Si bien, qu'à cause de l'attitude de mon père, je me retrouvais complètement isolé avec mon grand-père. Mon géniteur se gardait bien de prendre ma défense face à lui et il me laissait me dépétrer seul dans les obligations et autres règlements qu'Alexandre, mon grand-père, avait inventé et instauré.
Je rêvais souvent qu'il venait à mon secours par l'intermédiaire d'une phrase bien sentie ou par un éclat de voix qui aurait montré que j'avais tout de même un peu d'intêret dans sa vie, mais non.
Pour Alexandre non plus je ne comptais pas, seul le fait que j'étais apte à reprendre son élevage de chevaux avait de l'importance. D'ailleurs, je crois que je ne l'ai jamais vu gentil ou aimable avec d'autres êtes vivants que ces animaux, que je n'affectionnais pas particulièrement.
Je m'en occupais pourtant toute la journée, comme on m'avait appris à le faire, mais c'était sans aucune passion. Mais de toute façon, exécuter ces travaux ou autre chose... Lorsque je pensais à la profession que l'on me forçait à exercer, je me contentais de hausser les épaules avec résignation. Je n'avais pas d'idée sur le métier que je voulais exécuter, alors pourquoi pas celui-là si cela me permettait d'éviter des mois, voire même des années sur un sujet aussi important, de crise.
Et puis, parcourir les forêts à cheval n'avait rien de désagréable au contraire, et c'était sans doute le seul moment ou je me sentais libéré parce que je me trouvais alors loin de l'écrasante présence de mon grand-père et de l'inconsistance de mon père. Souvent je me sentais terriblement seul, et je souffrais, silencieusement, comme on m'avait toujours prié de le faire.
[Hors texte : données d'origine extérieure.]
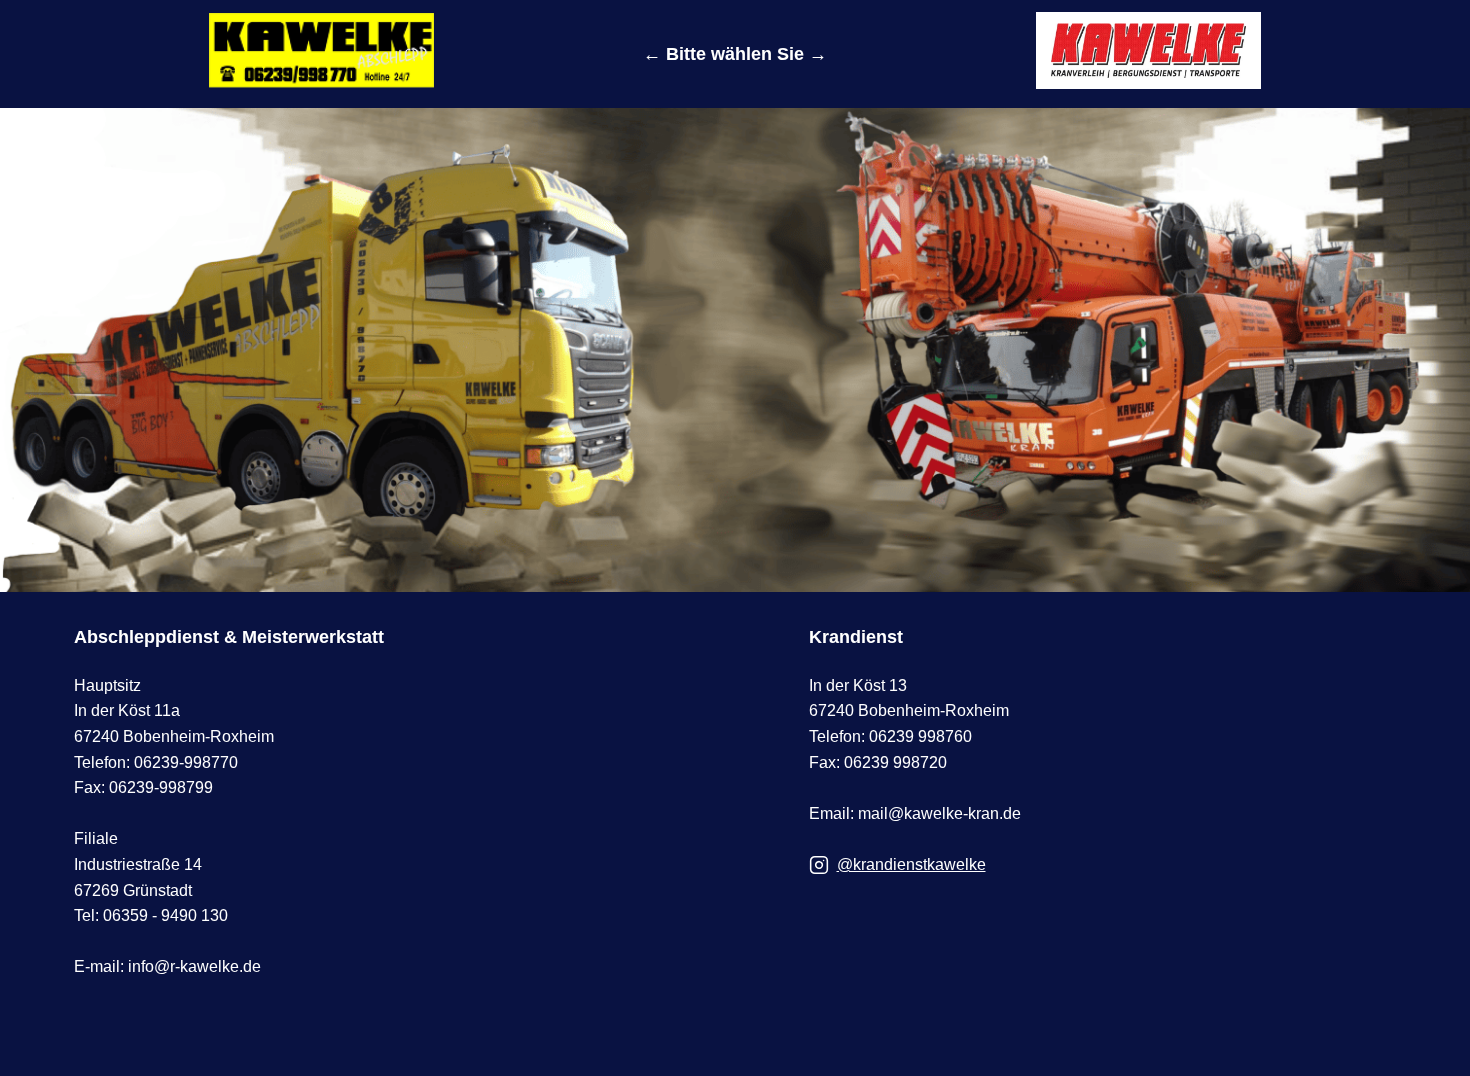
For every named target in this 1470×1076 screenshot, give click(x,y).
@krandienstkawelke (911, 864)
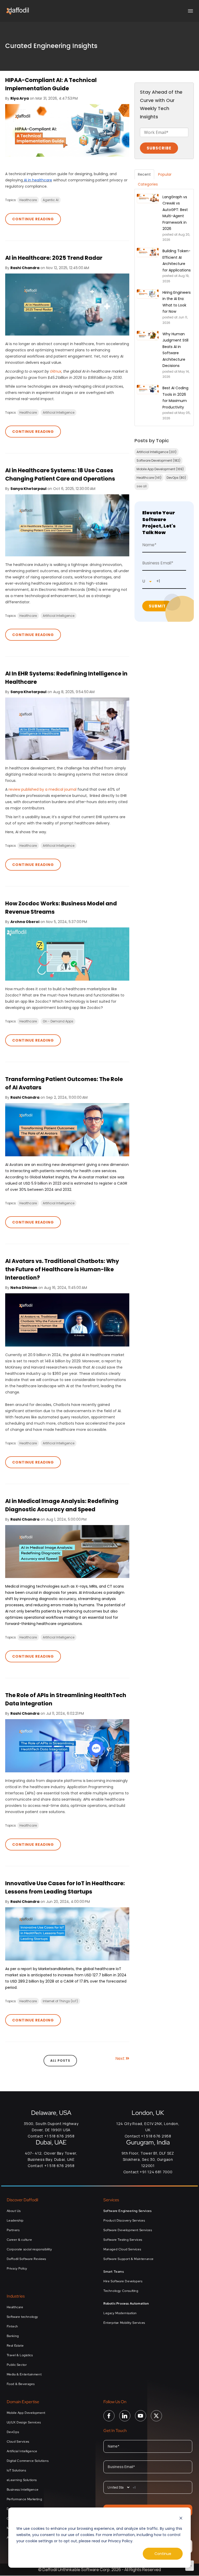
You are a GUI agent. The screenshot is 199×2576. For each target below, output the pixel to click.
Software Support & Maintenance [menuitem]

Je n'avais aucune personne vers qui me tourner, à qui adresser une parole ou un signe de la main ou avec qui partager une certaine complicité. J'étais fatigué d'être seul et je maudissais le fait d'avoir eu la malchance d'être fils unique. Si j'avais eu un frère ou une soeur, j'étais certain que nous aurions pu nous épauler l'un et l'autre, mais c'était inutile de s'apesantir trop longtemps sur ce que l'on ne pouvait pas obtenir. Et c'était finalement aussi bien comme cela, car je ne souhaitais à aucune autre personne les difficultés dans lesquelles je nageais, ou plutôt, je me noyais. Je n'essayais d'ailleurs pas de me sortir de la tempête dans laquelle je me trouvais et me contentais fort bien d'essayer de garder la tête hors de l'eau, ce qui n'était pas si aisé.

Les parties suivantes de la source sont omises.